Following tissue damage by trauma, surgery, infection or tumour, a local inflammatory reaction takes place. The inflammatory process includes the release and production of chemical mediators and neuropeptides resulting in peripheral sensitization with repeated and sustained depolarization of peripheral nociceptors (unmyelinated C-fibres and thinly myelinated A-delta fibres) [3, 4]. Any pain that is triggered by acute or ongoing tissue injury can be characterized as nociceptive pain. This pain can originate from somatic structures like skin, periosteum, joints and muscles or from visceral organs. Visceral nociceptors are free nerve endings of thin unmyelinated afferents travelling with sympathetic fibres. Importantly, nociceptive input from deep somatic tissues (e.g. muscle tissues) are well-recognized to result in often profound alterations of the central nervous system pain processing (neuroplasticity) that are likely to result in chronic pain [5].
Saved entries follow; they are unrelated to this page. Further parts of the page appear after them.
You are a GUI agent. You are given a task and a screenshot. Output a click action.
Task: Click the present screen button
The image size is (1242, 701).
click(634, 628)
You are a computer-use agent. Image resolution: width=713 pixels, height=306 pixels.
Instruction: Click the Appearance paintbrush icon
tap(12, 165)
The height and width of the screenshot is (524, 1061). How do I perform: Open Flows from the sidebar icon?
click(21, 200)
A large number of reports have described peripheral abnormalities of muscle tissues in FM that might account for pain, including reduced levels of Adenosine triphosphate and phosphocreatine [6], as well as the appearance of ragged red-fibres in the tender points (TPs) of the trapezius muscle of FM patients [7]. These findings may reflect the consequences of muscle microtrauma, which could contribute to activity-related pain and other painful symptoms experienced by these patients [8]. Some investigators have suggested that prolonged muscle tension and ischaemia may account for the painful symptoms of FM [9]. For example, low levels of oxygenation were found in the TPs of the trapezius and brachioradialis muscles of patients with FM [10].
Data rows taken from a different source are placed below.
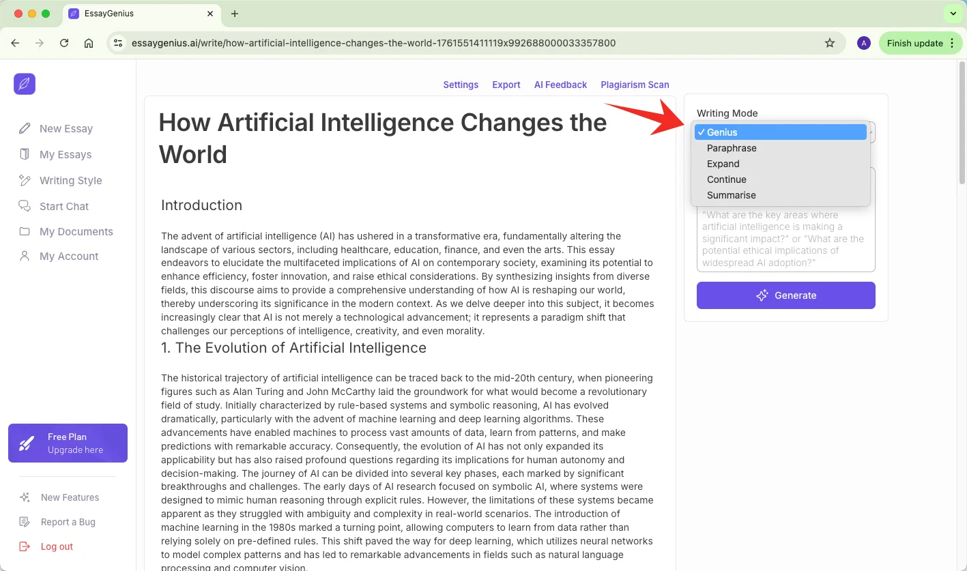Click the Report a Bug icon
The width and height of the screenshot is (967, 571).
click(x=25, y=522)
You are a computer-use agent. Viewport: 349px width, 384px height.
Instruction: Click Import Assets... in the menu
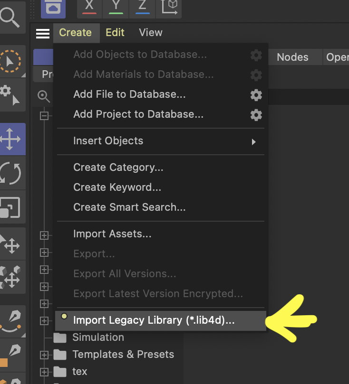pos(112,234)
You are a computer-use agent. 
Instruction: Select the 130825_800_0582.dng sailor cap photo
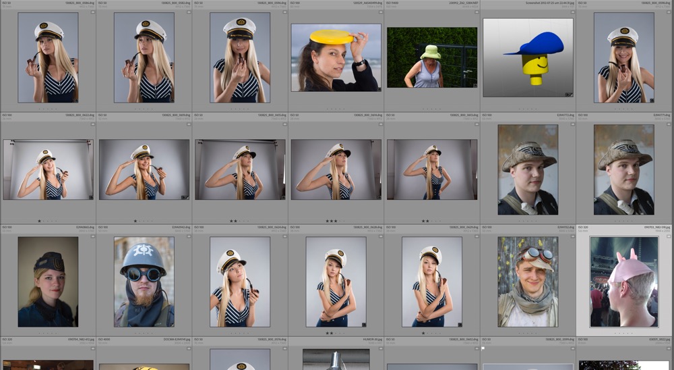point(144,57)
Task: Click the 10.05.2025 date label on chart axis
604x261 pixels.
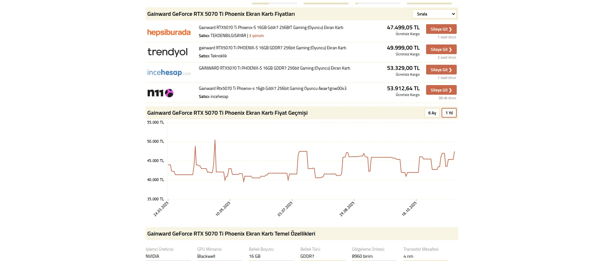Action: tap(223, 208)
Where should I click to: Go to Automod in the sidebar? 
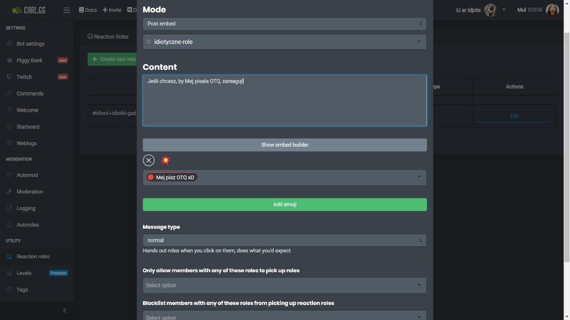(x=27, y=175)
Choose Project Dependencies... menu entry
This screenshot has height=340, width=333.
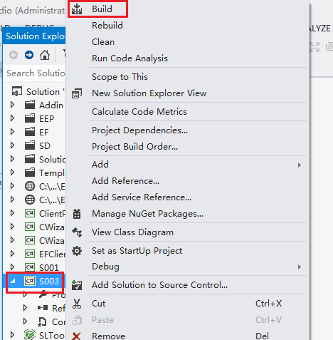pyautogui.click(x=139, y=130)
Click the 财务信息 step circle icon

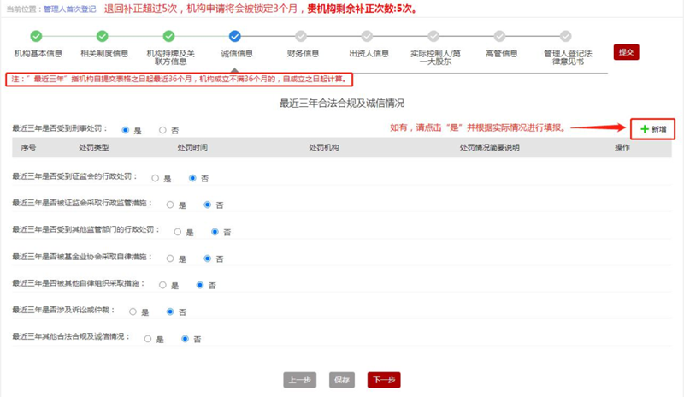tap(300, 36)
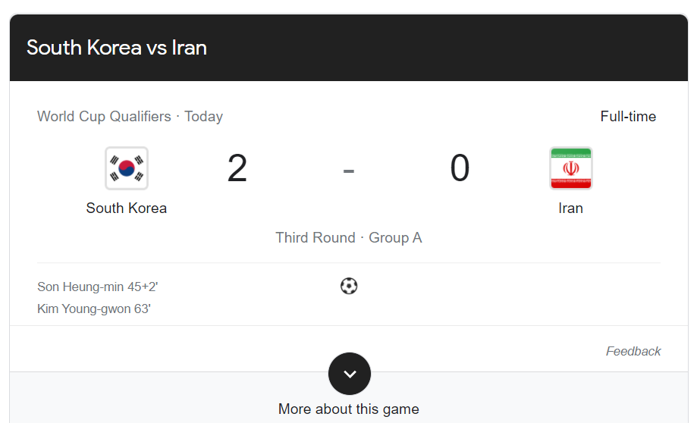Image resolution: width=697 pixels, height=423 pixels.
Task: Click the 'Today' match date text
Action: click(203, 116)
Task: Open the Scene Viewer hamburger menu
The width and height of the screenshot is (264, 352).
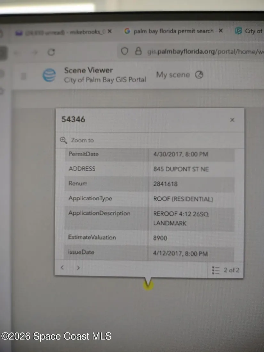Action: pyautogui.click(x=23, y=76)
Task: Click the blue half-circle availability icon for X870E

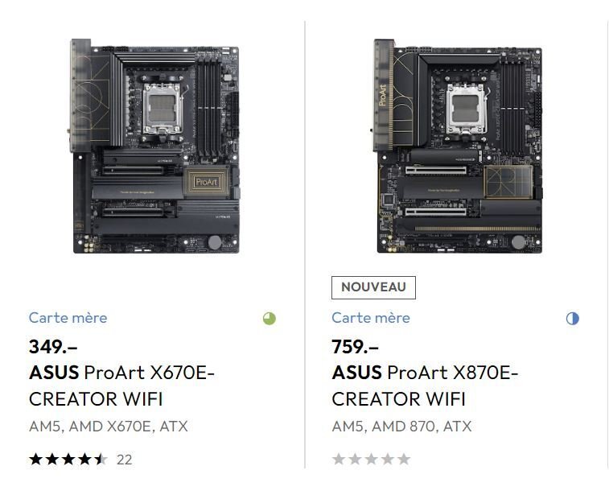Action: [572, 318]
Several studies have shown that the treatment of peripheral pain is relevant for chronic musculoskeletal pain syndromes like FM. Radiofrequency neurotomy of the zygapophysial joints produced complete pain relief in patients with chronic neck pain [11], local anaesthetic blocks abolished mechanical allodynia in patients with complex regional pain syndrome (CRPS) [12], hip arthroplasty normalized hip pain as well as mechanical allodynia in osteoarthritis (OA) patients [13], and epidural lidocaine injections completely eliminated pain and tenderness in FM patients [14]. These findings seem to indicate that at least some types of chronic pain are maintained by peripheral impulse input.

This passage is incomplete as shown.